Ahmet Ümit: Hep aynı yazarsan, yazarlık seni bırakır
Sayım Çınar'a konuşan Ahmet Ümit’in, okurlarına müthiş haberleri var.
İstanbul'un yükselen trendlerinden Cağaloğlu Hamamı içinde, teması özel lezzetler, özel misafirler olan bir restoran açıldı: 1741. Bir süre önce haberlerini yapmıştım. Bu mekan zamanda yolculuğu sunuyor aslında, Ahmet Ümit’le de burada buluşmaya karar verdik.
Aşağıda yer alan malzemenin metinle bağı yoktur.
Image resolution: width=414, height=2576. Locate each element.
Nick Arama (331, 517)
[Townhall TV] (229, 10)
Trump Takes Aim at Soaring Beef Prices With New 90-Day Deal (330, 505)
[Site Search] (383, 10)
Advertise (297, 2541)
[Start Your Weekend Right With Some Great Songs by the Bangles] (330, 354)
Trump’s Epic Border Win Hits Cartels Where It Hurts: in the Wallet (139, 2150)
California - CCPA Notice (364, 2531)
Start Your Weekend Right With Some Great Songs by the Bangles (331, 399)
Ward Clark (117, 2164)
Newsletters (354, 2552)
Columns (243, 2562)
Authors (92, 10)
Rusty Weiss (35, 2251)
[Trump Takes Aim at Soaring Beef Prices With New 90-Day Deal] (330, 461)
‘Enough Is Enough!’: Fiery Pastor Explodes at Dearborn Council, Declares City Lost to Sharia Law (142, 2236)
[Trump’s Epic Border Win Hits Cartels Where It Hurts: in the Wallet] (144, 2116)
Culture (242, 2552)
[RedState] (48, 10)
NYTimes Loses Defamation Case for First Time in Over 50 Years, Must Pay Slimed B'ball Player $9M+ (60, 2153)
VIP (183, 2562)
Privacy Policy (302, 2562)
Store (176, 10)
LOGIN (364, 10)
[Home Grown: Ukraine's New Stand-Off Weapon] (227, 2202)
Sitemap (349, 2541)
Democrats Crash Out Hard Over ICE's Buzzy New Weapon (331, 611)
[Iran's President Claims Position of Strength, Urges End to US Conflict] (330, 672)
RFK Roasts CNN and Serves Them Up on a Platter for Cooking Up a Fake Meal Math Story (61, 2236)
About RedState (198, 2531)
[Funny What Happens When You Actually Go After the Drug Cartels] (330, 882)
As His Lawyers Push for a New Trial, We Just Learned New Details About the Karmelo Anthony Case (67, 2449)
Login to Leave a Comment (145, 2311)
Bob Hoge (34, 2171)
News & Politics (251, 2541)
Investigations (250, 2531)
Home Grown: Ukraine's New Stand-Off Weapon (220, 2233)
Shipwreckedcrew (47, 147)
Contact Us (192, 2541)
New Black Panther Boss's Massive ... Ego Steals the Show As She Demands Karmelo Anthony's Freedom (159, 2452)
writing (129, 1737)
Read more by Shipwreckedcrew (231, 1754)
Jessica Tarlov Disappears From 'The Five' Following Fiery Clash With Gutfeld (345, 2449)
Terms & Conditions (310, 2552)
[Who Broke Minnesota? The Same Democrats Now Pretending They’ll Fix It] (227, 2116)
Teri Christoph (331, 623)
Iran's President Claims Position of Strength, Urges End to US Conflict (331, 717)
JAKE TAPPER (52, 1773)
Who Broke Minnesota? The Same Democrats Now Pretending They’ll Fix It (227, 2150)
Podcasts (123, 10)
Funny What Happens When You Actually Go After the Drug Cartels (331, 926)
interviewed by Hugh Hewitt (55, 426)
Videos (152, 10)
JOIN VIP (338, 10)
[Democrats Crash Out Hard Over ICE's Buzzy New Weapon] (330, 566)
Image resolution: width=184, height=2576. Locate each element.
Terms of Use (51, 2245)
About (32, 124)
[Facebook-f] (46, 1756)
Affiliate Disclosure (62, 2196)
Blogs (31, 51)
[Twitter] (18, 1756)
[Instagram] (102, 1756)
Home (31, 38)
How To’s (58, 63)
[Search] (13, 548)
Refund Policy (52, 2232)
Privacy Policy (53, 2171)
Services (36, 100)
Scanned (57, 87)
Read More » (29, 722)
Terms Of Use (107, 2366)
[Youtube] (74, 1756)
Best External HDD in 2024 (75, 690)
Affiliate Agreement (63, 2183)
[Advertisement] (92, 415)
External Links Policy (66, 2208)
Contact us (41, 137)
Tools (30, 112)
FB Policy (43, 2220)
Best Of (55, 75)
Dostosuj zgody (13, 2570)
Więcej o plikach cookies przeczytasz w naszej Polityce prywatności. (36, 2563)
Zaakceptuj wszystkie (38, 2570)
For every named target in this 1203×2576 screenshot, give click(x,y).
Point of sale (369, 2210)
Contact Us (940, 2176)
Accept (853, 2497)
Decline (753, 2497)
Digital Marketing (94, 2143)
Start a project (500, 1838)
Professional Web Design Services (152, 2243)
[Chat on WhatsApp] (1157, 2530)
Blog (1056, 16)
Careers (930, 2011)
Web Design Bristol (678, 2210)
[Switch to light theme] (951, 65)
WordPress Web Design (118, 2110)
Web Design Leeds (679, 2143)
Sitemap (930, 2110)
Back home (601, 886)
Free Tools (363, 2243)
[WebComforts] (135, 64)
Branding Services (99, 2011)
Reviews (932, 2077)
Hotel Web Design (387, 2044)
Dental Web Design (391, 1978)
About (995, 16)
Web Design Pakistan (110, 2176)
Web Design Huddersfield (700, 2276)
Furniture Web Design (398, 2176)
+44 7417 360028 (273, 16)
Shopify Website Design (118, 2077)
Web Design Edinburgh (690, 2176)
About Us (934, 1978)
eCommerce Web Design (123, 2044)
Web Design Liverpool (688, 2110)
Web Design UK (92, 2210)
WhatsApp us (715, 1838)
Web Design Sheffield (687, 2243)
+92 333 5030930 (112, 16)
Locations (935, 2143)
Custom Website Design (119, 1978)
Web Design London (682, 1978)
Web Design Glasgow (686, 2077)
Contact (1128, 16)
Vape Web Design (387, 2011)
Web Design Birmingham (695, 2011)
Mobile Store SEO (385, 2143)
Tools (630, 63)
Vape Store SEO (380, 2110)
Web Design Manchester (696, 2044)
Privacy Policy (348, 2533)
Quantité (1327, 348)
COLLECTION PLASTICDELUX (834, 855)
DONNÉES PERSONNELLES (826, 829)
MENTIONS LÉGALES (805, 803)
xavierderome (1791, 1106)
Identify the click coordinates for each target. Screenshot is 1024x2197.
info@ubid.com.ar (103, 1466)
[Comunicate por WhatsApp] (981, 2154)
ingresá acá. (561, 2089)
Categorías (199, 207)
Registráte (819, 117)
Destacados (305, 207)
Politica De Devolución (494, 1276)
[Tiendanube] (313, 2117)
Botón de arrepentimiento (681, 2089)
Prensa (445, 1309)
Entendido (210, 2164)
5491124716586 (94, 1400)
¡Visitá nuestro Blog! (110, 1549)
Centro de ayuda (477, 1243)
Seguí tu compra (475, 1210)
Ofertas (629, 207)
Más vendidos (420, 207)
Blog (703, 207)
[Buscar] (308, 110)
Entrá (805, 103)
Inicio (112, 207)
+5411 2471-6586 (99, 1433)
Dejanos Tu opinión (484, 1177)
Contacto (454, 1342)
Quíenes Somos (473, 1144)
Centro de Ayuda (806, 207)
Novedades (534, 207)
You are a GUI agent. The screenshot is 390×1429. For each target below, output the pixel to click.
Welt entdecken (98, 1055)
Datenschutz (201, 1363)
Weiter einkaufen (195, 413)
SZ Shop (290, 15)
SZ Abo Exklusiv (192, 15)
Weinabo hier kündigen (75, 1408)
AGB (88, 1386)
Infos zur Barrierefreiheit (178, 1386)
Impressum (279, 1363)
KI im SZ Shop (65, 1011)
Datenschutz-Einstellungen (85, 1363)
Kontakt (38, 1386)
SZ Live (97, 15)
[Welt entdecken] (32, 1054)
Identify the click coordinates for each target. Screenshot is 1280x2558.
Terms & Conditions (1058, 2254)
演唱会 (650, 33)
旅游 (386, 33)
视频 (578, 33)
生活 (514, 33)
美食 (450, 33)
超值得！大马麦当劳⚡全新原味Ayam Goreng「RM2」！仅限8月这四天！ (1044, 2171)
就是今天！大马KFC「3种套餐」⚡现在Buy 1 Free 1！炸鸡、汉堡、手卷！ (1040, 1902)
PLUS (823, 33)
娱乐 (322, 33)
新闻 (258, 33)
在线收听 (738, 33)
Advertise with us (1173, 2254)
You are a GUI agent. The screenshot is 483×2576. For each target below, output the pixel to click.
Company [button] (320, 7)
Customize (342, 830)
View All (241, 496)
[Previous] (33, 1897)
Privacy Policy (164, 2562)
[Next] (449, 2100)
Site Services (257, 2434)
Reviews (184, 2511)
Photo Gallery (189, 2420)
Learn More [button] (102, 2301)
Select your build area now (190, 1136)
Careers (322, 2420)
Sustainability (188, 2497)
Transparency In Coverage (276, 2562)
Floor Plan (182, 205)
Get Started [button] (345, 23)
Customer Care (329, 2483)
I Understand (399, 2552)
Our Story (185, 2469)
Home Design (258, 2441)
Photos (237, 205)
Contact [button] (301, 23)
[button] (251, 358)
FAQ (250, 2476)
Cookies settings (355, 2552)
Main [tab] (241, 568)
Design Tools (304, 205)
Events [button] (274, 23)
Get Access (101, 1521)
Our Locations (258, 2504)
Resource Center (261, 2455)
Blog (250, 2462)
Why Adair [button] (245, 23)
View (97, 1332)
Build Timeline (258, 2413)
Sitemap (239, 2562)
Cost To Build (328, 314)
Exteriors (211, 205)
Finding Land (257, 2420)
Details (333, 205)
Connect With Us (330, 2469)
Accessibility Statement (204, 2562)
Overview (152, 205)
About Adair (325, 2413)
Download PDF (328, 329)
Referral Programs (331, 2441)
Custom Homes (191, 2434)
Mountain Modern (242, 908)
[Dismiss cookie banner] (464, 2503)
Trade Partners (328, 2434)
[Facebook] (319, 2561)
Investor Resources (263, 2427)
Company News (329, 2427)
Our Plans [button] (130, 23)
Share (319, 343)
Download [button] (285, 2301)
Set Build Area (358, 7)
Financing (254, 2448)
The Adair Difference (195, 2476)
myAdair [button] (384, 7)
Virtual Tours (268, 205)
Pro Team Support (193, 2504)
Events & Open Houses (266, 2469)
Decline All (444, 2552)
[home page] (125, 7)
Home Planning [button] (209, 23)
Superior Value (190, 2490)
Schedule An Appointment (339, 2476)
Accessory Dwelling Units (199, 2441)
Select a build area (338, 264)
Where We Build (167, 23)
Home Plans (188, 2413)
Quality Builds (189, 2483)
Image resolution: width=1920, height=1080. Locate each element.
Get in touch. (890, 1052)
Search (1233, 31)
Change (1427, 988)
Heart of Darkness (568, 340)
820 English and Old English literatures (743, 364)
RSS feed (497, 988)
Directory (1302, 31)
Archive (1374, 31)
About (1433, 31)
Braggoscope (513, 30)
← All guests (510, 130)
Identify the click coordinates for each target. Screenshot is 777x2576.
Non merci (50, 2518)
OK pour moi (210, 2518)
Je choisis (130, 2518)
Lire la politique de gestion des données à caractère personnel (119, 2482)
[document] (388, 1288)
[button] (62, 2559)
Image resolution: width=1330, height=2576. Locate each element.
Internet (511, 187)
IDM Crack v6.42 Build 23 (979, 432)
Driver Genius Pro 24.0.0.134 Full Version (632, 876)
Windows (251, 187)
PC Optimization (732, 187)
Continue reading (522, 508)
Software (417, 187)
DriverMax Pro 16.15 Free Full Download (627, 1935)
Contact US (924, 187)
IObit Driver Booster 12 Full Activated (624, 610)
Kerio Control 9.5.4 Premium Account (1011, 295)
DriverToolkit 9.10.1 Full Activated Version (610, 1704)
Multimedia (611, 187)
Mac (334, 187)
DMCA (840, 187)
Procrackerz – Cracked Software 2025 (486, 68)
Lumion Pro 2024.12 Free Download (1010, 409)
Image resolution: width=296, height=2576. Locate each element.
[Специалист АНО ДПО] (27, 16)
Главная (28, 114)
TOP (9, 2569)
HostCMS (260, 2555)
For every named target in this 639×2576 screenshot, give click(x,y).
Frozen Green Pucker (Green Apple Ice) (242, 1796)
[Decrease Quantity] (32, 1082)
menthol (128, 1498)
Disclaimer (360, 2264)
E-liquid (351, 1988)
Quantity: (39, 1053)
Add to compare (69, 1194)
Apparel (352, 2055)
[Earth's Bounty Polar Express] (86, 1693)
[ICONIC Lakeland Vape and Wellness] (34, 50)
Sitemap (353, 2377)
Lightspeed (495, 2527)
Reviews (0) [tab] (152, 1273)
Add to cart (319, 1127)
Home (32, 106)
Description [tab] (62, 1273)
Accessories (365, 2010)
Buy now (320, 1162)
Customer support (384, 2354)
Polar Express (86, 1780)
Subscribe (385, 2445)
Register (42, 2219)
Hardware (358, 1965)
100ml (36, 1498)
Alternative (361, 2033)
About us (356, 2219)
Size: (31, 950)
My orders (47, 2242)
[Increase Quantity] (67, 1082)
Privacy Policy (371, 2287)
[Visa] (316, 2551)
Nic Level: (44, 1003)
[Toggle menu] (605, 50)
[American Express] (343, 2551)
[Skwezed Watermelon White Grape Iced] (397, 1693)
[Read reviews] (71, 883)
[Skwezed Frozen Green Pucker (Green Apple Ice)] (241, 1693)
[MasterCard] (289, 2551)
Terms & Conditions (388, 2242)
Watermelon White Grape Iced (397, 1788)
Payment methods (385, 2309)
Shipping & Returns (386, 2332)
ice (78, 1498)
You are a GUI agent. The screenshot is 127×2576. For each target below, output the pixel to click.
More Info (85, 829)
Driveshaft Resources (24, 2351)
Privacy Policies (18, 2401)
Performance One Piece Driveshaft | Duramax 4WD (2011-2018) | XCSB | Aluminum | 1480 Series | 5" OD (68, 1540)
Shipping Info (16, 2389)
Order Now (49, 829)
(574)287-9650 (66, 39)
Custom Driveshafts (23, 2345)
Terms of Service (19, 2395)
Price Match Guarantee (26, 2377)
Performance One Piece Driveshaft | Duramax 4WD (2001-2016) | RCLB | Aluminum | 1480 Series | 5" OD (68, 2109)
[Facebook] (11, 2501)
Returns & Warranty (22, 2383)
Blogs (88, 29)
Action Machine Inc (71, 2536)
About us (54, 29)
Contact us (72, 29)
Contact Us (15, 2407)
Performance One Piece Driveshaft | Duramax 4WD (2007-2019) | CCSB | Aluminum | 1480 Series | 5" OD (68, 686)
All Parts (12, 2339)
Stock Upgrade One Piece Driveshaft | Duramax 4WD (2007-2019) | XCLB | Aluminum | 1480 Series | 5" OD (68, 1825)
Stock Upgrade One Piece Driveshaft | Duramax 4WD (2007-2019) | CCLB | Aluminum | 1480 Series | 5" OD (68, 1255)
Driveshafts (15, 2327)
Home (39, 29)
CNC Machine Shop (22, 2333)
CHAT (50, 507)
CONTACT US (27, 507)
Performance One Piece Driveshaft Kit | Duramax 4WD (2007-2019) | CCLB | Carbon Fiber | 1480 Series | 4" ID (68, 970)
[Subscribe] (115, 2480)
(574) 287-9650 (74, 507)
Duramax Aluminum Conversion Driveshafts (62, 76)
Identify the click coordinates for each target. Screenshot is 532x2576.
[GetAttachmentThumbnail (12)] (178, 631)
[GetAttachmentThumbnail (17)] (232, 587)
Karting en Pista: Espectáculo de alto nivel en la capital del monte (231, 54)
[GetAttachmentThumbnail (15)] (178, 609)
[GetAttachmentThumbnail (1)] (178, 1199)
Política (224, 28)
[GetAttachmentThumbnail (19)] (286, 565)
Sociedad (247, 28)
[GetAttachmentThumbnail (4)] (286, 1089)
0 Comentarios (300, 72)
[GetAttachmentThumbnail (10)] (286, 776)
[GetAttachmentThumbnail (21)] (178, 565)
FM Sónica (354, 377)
Yalnızca özel lezzetler değil, tarihi dokusu, ambiyansı ve geçmişle günü birleştirmesi bizim için önemliydi.
Aşkımız Eski Bir Roman’da Ahmet Ümit okuru farklı mekanlara, farklı hayatlara konuk ediyor, gerilim, tutku, aşk bir an durmuyor, güçlü duygularla güçlü öyküler kendini bir oturuşta okutuyor. Ahmet Ümit’le yeni kitabını, gelecek planlarını, kadınlarını ve öykülerini konuştuk. Mekana uygun olarak bir edebiyat yolculuğu yaptık aslında.
"Hayat şiirdir" diyen Ahmet Ümit’in, okurlarına müthiş haberleri var!
Sayım ÇINAR / sayimcinar@gmail.com
'Hayat Şiirdir!'
Aşkımız Eski Bir Roman raflarda yerini aldı, ben de ilk günden okudum kitabı.
İki novella bir öykü diyorum ben kitabıma. Novella roman.
Zengin bir karakter sayısı var kitapta. Özellikle şunu merak ediyorum. Kadın karakterleri nasıl oluşturdunuz? Evgenia, Azez, Overlokçu Kız, Agatha Christie kılığında bir katil…
Kadınlar benim hayatımda çok önemli. Annem çok güçlü bir kadındı ve beni çok etkiledi. Antep’te yaşıyor. 22 yılında doğuyor. 93 yıl yaşadı. Terzilik yapıyor, Cumhuriyet kadını, çırakları var. Ben onu görerek, onu örnek alarak büyüdüm. Kız arkadaşlarım, eşim.. Beni hep olumlu yönde etkilediler. Kızım var. 39 yaşında. Torunum var. Hep gözlemledim onları. Hayatı güzelleştiren şeyler bu gözlemler. O deneyimlerime bakarak yazdım aslında.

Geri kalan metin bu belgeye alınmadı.